Input for this task
────────

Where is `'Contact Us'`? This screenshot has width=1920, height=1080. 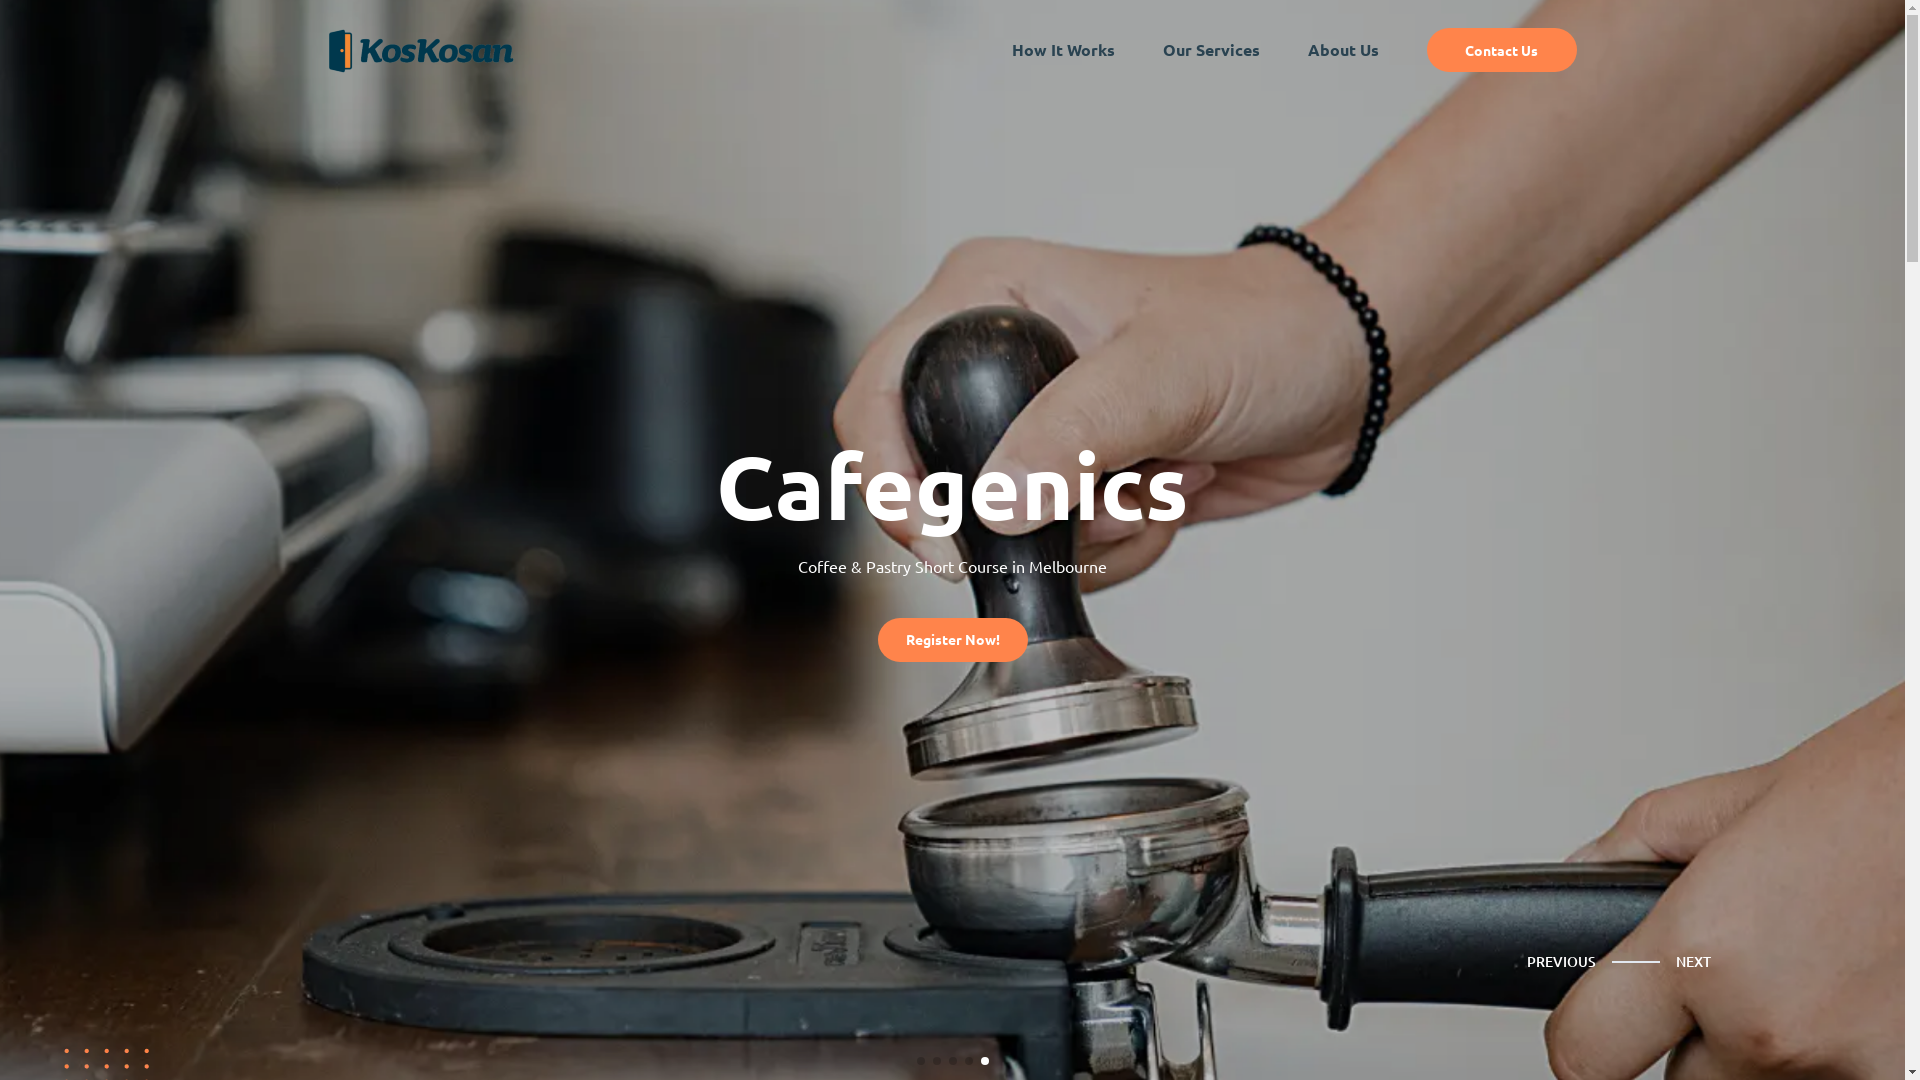
'Contact Us' is located at coordinates (1501, 49).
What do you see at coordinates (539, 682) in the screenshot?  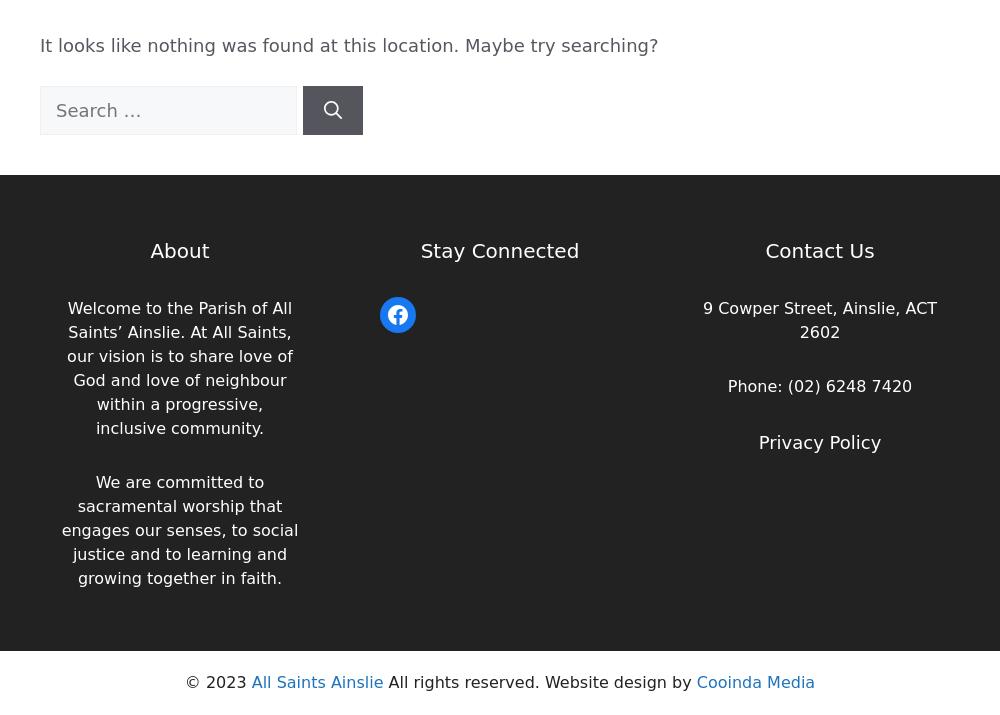 I see `'All rights reserved. Website design by'` at bounding box center [539, 682].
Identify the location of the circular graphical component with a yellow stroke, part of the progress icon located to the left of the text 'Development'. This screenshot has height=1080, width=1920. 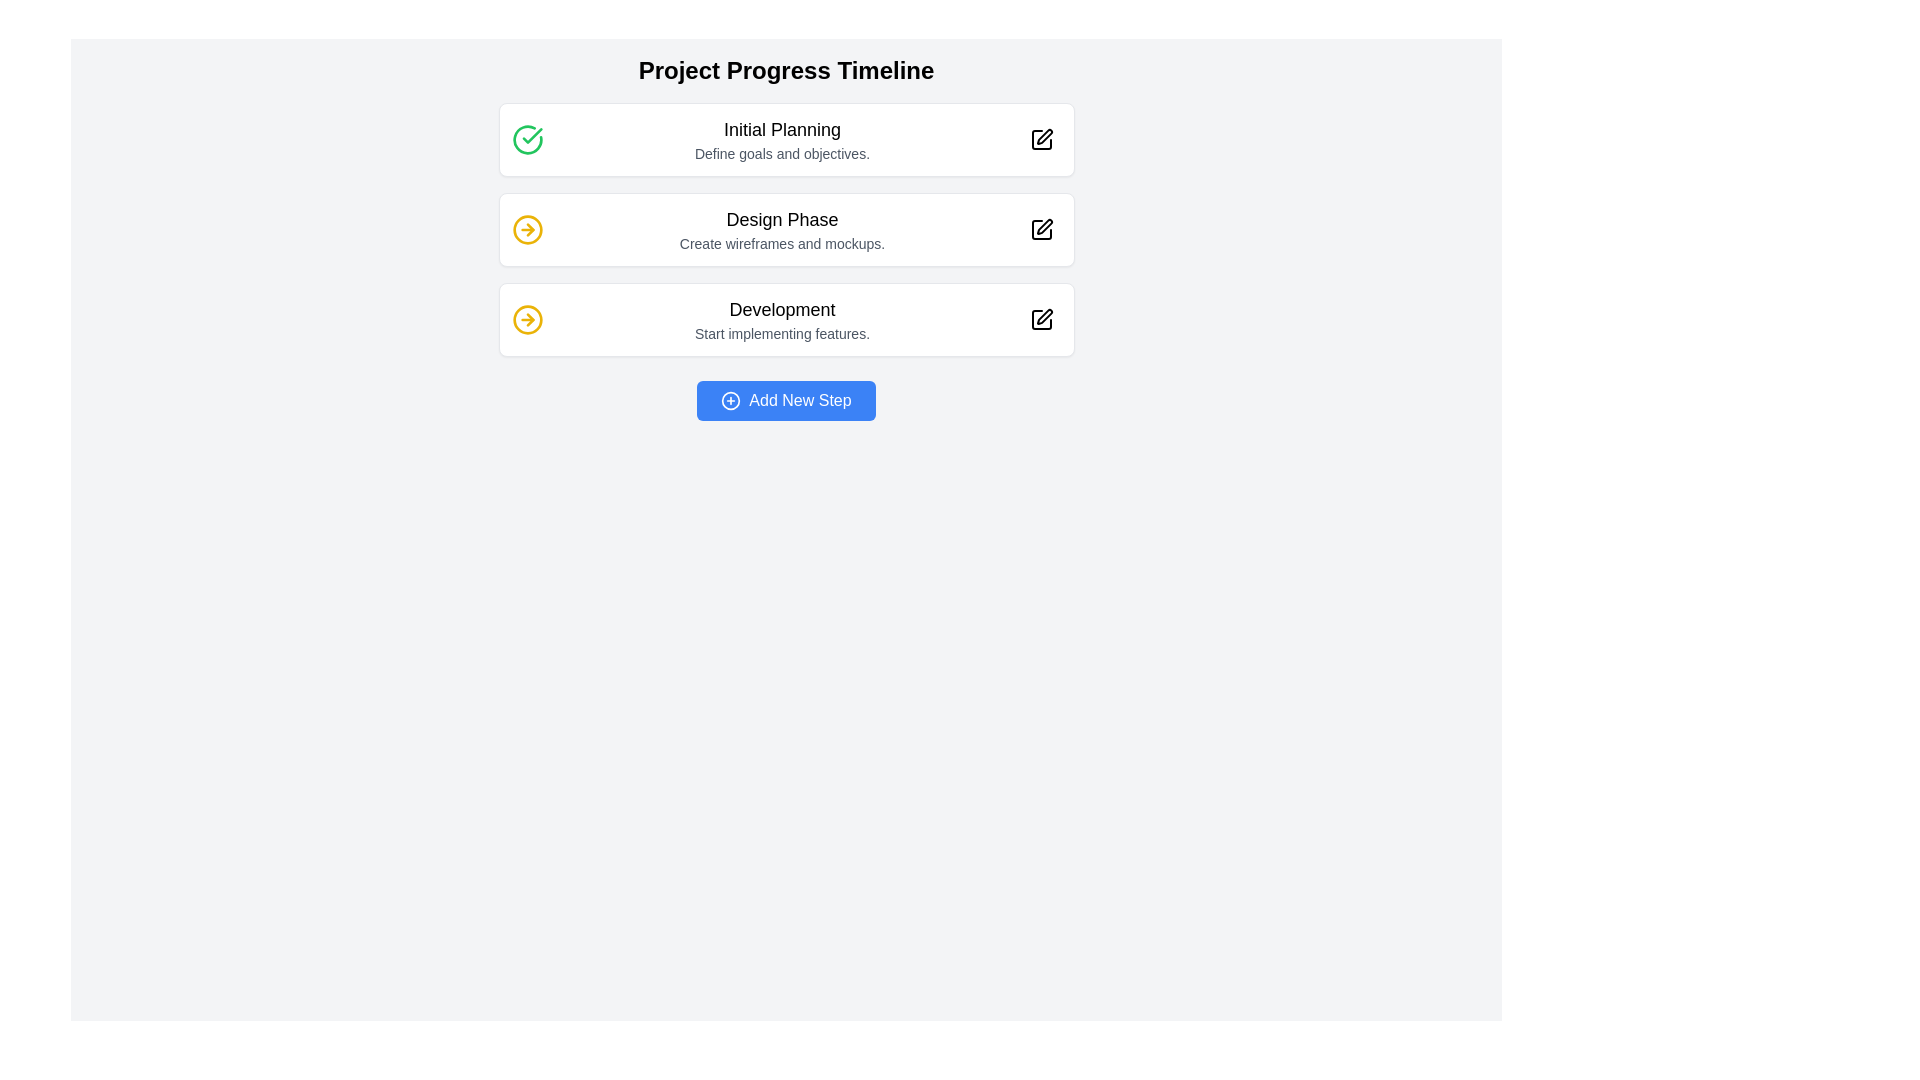
(527, 229).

────────

Stated problem
Put the entries into a two-column CSV with the columns text and answer. Begin at the line that contains "Identify the location" and stop after the final entry, giving one row per entry, each field in quotation marks, line breaks replaced by spaces, and the pictures omitted.

Problem solution
text,answer
"Identify the location of the circular graphical component with a yellow stroke, part of the progress icon located to the left of the text 'Development'. This screenshot has height=1080, width=1920.","(527, 229)."